**Required work**
Omit the pictures and retype only the lines from the one containing "This screenshot has height=388, width=690." through the end of the listing, both ends included.

**Data in this exercise**

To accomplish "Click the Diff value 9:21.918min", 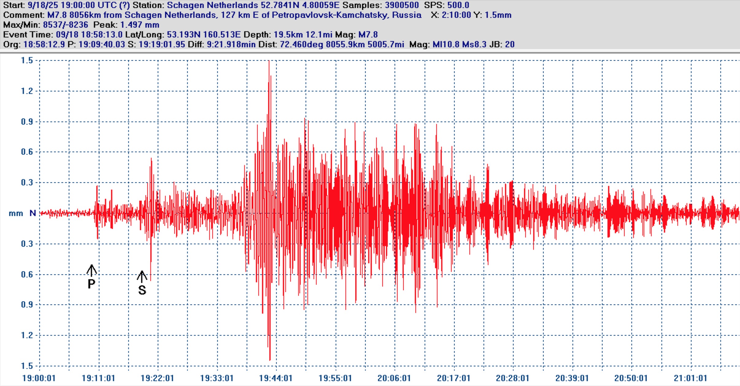I will pyautogui.click(x=231, y=44).
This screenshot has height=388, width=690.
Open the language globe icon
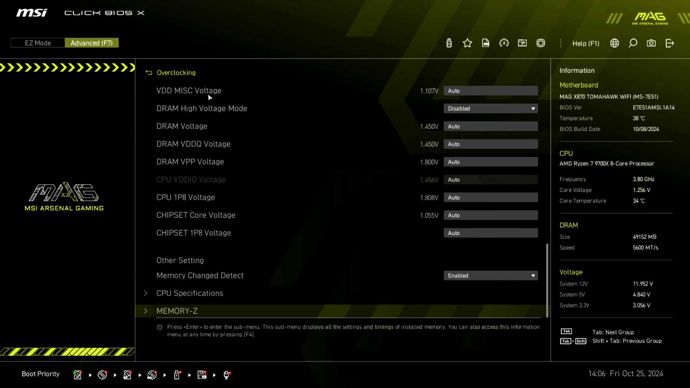[x=615, y=43]
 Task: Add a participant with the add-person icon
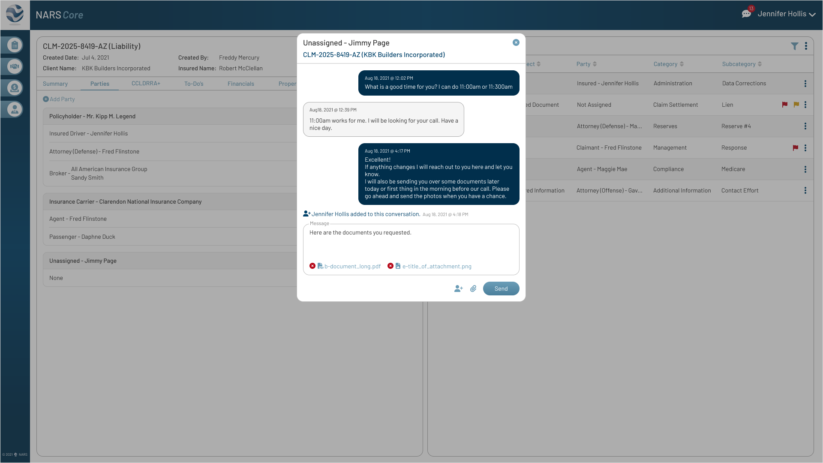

**Result of this exercise**
This screenshot has height=388, width=690.
Open the language globe icon
[x=615, y=43]
 Task: Add a participant with the add-person icon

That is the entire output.